* **CONJUNTO DE TAREFAS**:
**A.** Na reportagem sobre as conversões religiosas em Chiapas, por que o imã Hajj Idriss desembarcou em Chiapas em 1995? Responda em uma a três frases.
**B.** Reescreva tudo o que vai de "22 Março 2012" até "o culto católico." na reportagem sobre as conversões religiosas em Chiapas, pondo "túnica" no lugar de "djellaba".
**C.** Prossiga a reportagem sobre as conversões religiosas em Chiapas a partir do ponto em que ela para.

* **TRECHO DA REPORTAGEM**:
::::

22 Março 2012
Vestido com uma longa djellaba branca e usando um fez rubro na cabeça, Manuel Gomez, 61, caminha ao longo da estrada de San Cristóbal de las Casas, sul do México. “Nasci católico, virei presbiteriano e hoje sou muçulmano”, conta esse índio Tzotzil, que passou a se chamar Mohammed desde que se converteu ao islamismo, em 1995. Assim como ele, dezenas de milhares de habitantes desta cidade do Estado de Chiapas, berço do movimento zapatista, abandonaram o culto católico.
A reportagem é de Frédéric Saliba, publicada pelo jornal Le Monde e reproduzida pelo Portal Uol, 22-03-2012.
Ainda há poucos muçulmanos, mas os protestantes ou evangélicos representam mais de um quarto da população de Chiapas (4,8 milhões de habitantes). Essas conversões em massa, que envolvem expulsões violentas, têm preocupado o clero, que receberá o papa Bento XVI entre os dias 23 e 26 de março, no Estado de Guanajuato (oeste).
Em sua casa decrépita, Mohamed reza cinco vezes por dia. “Fui convidado duas vezes para ir a Meca”, conta com alegria esse humilde vendedor de frutas e legumes que nunca havia saído de Chiapas, antes de adotar os preceitos do Corão. Ao seu lado, sua esposa, Nura (Joana), usa um véu islâmico, mas manteve seu vestido tradicional tzotzil de pêlo de cabra. “Nem penso em rejeitar a cultura de nossos ancestrais”, ressalta Mohammed.
A dois passos de lá, no fundo de uma alameda em terra batida, um prédio reformado abriga uma escola islâmica do movimento Morabitum, ramo sufi do islamismo. “Cerca de vinte crianças aprendem ali o Corão, foneticamente”, explica o imã Hajj Idriss, também conhecido como Esteban Lopez, que conduz a oração de sexta-feira. Esse espanhol sexagenário desembarcou em Chiapas em 1995 para implantar o islamismo no México. Desde então, cerca de 500 índios teriam se convertido ao islamismo em Chiapas. “Nossa influência continua sendo modesta, em comparação com os protestantes”, aponta o imã.
As dezenas de igrejas evangélicas que têm surgido em todos os cantos dessa cidade de 190 mil habitantes são prova disso. Adventistas, batistas, metodistas... a maior parte dos ramos do protestantismo está representada.
“Nos anos 1930, os primeiros missionários traduziram a Bíblia para línguas indígenas”, explica Aida Hernández, especialista em religião no Centro de Pesquisa em Antropologia Social (Ciesas). “Chiapas hoje possui o maior número de protestantes no México”. A proporção deles nesse Estado (27,35%) quase dobrou em vinte anos, de acordo com o Instituto de Estatísticas.

::::

(Registros de localização de palavras e elementos)
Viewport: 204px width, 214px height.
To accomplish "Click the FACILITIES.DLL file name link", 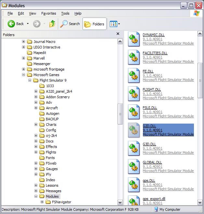I will (x=155, y=53).
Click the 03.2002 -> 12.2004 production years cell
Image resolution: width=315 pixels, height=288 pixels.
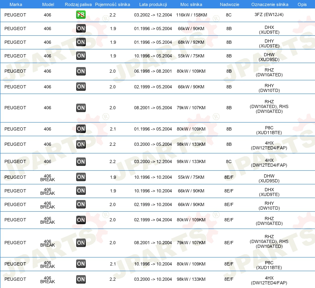point(153,14)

::::

* **RESPOSTAS POR TAREFA**:
**A.** Ele desembarcou em Chiapas em 1995 para implantar o islamismo no México.

**B.**
22 Março 2012
Vestido com uma longa túnica branca e usando um fez rubro na cabeça, Manuel Gomez, 61, caminha ao longo da estrada de San Cristóbal de las Casas, sul do México. “Nasci católico, virei presbiteriano e hoje sou muçulmano”, conta esse índio Tzotzil, que passou a se chamar Mohammed desde que se converteu ao islamismo, em 1995. Assim como ele, dezenas de milhares de habitantes desta cidade do Estado de Chiapas, berço do movimento zapatista, abandonaram o culto católico.

**C.**
Numa manhã de domingo, em um outro subúrbio pobre do norte da cidade, o templo pentecostal Solo Cristo Salva está lotado. Do lado de dentro, Manuel Dias, um tzotzil de 20 anos, canta veementes aleluias em um órgão eletrônico. À sua frente, os fiéis erguem os braços, batem palmas, dançam de olhos fechados ao ritmo de rock, pop ou salsa. “Veja como a fé é mais forte aqui”, comemora o pastor, Rafael Ruiz, antes de pregar em espanhol e em tzotzil.
Para Gaspar Marquecho, antropólogo da Universidade Autônoma de Chiapas, “os índios estão decepcionados com o catolicismo, marcado pela lembrança da colonização e do autoritarismo dos padres mestiços. As igrejas evangélicas, que respeitam seus sincretismos, atendem melhor a suas necessidades de espiritualidade e de solidariedade diante da pobreza, do analfabetismo e da discriminação”.
Vicente Garcia, pentecostalista de 33 anos, “parou com o álcool graças a Deus”. Mas esse vendedor ambulante pagou caro por sua conversão. “Os católicos enxotaram minha família”, conta esse ex-agricultor que foi expulso de San Juan Chamula. Dos anos 1960 até o fim dos anos 1990, esse vilarejo tzotzil, situado uma dezena de quilômetros ao norte de San Cristóbal de las Casas, foi palco de violentas divisões religiosas.
Foram tensões que tomaram conta da região. “Era partir ou morrer”, conta Pascuala Lopez, indígena de 25 anos, cuja casa foi incendiada no vilarejo de Huixtan, sudoeste da cidade. “Os crimes são menos frequentes hoje, mas as tensões permanecem”, enfatiza Marquecho. Em junho, em Huixtan, onde vivem os índios tzeltal, um pastor foi assassinado com sua esposa e seu filho de 14 anos.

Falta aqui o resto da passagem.